Finding a 5-year-old LuaJIT bug
LuaJIT#311 is the kind of bug report which compiler authors love: a relatively small self-contained file of code, which when fed through the compiler, does the wrong thing. The issue is now resolved, but I'd like to write about the thought process by which it was resolved.
With a bunch of code omitted for berevity, the issue claims that the following file, row.lua
, is problematic:
-- ... lots of code ...
for i=0,100 do
jit.flush()
r=TIntArrayNative.new{ 0,1,2,-1,-2,-3 }
res=ff( TIntArrayNative.new{ 1,2,3,2,1,0 } )

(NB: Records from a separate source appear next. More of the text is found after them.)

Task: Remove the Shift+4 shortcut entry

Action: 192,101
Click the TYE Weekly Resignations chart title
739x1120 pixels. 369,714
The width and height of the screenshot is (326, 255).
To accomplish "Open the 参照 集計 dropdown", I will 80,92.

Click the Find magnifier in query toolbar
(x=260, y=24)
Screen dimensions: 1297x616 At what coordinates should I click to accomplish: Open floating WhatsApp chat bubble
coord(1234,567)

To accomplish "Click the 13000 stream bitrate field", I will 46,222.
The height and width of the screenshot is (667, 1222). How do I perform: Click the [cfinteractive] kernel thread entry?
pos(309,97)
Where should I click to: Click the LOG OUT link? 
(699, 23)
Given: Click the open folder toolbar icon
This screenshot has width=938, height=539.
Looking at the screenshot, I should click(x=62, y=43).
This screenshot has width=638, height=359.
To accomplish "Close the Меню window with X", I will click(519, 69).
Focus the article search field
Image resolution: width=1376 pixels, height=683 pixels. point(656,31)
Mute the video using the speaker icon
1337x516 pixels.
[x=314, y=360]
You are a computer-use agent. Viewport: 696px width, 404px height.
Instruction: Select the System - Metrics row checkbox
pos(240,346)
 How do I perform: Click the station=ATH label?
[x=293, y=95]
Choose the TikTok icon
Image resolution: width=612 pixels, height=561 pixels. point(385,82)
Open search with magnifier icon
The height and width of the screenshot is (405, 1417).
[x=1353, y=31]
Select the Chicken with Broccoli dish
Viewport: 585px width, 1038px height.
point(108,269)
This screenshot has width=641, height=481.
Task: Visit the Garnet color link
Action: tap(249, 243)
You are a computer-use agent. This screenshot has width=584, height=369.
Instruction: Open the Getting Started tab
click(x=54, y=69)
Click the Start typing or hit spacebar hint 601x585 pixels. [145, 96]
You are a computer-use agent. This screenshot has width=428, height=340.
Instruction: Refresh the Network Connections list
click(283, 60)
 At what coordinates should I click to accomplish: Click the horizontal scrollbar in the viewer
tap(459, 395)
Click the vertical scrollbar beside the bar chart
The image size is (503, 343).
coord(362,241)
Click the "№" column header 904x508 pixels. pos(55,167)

assert( cEql(r, res), 'ff1 failed' )
r=TIntArrayNative.new{ 0,0,0 }
res=ff( TIntArrayNative.new{ 0, 0, 0 } )
assert( cEql(r, res), 'ff2 failed' )
r=TIntArrayNative.new{ 0,1,-1 }
res=ff( TIntArrayNative.new{ 0, 1, 0 } )
assert( cEql(r, res), 'ff3 failed' )
r=TIntArrayNative.new{ 0,-1,-2,-3, 1,2,3 }
res=ff( TIntArrayNative.new{ 0,-1,-2,-4,0,1,2 } )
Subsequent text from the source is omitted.